熊本地震で5500戸を超す住宅が全半壊の被害を受けた益城町では、現在も約1200人が避難生活を余儀なくされている。

渡辺さんは、娘の紗凪ちゃん(7)と2人で暮らすシングルマザー。賃貸の自宅アパートは全壊し、これまでに3カ所の避難所を転々とした。地震から3カ月以上がたち、避難所生活にはだいぶ慣れたが、布1枚で仕切られただけの畳2畳分のスペースは、親子2人には少し手狭だ。正直、集団生活ゆえの不自由さに息が詰まりそうになるときもある。


子どもの体調に変化細かな支援なお必要


「地震を思い出すのか、夜になると不安になって私のそばから離れないんです」。震災後、紗凪ちゃんの体調に変化が表れた。授業中も落ち着きがなくなり、教室から飛び出してしまうこともあった。それだけに「できる限り早く仮設住宅に移りたい」と思う。娘への負担を考えると同じ校区内がベスト。しかし、これまで2回あった仮設住宅の抽選は、いずれも落選した。28日から始まった第3次募集に望みを託す一方で、熊本市内でみなし仮設住宅を探すことも視野に入れ始めている。

現在の熊本県内の避難者数は、12市町村で3479人(29日時点)。
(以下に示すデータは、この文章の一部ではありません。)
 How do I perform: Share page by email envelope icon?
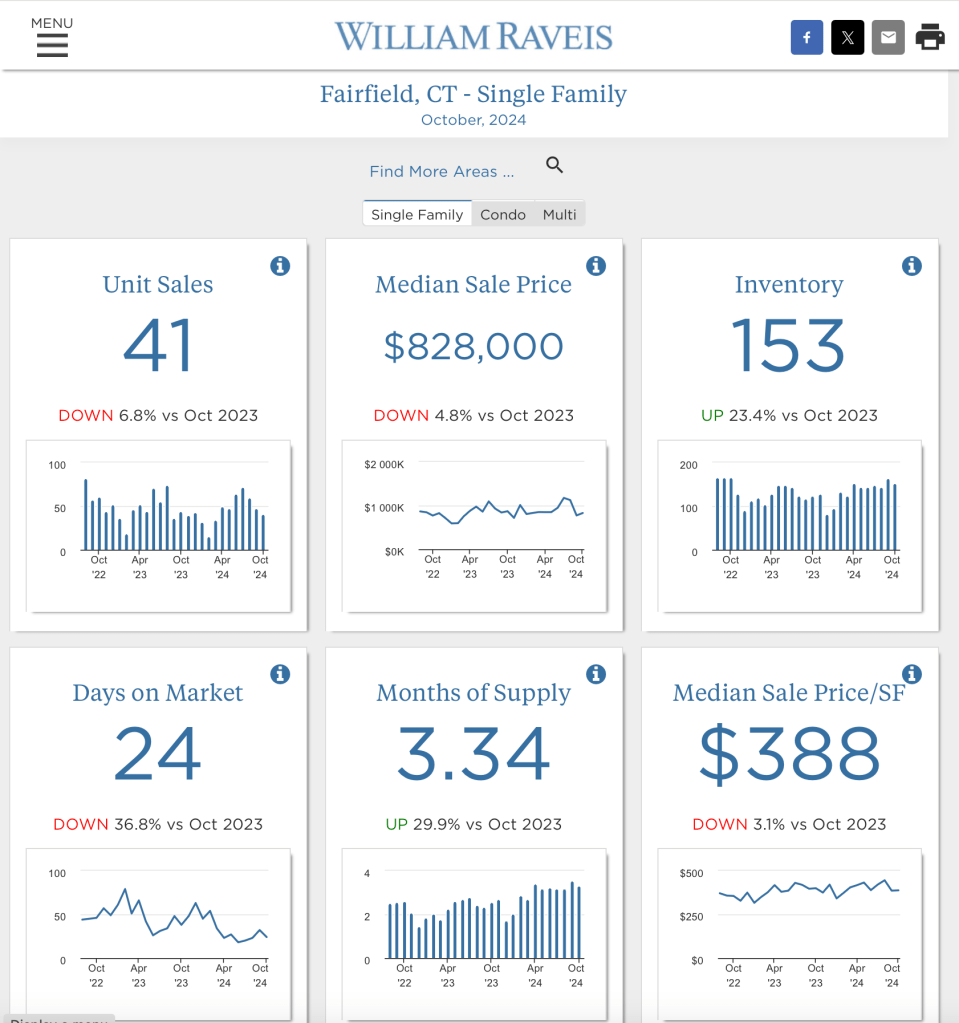point(888,38)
その多くは、家が損壊し、行き場をなくした人たちだ。このため県内では、急ピッチで仮設住宅の建設が進む。

こうした中、益城町では1285戸の仮設住宅を整備。1次募集で820戸の入居者が決定。2次募集では、465戸に698件の応募があった。現在行われている3次募集はキャンセル分の32戸にすぎない。同町は増設を予定するが、住宅被害の再判定結果によっては希望者が増える可能性もあり、必要戸数を割り出せずにいる。その上、「土地の選定にも苦慮している」(水口清・町都市計画課住まい支援係長)状況だ。

一方、避難所には入らずに生活する被災者もいる。自宅が全壊した松本昭代さん(72)は、近くに住む娘の元に身を寄せる。仮設への応募も考えたが、「自分より大変な人がいる」と思いとどまった。「50年暮らした土地を離れられない」と語る松本さんだが、「顔見知りもいなくなってしまった」と肩を落とした。

住まいを確保できず、生活再建へ新たな一歩を踏み出せない人たちがいる。被災者に寄り添った、個別の相談など、細かな支援がなお求められている。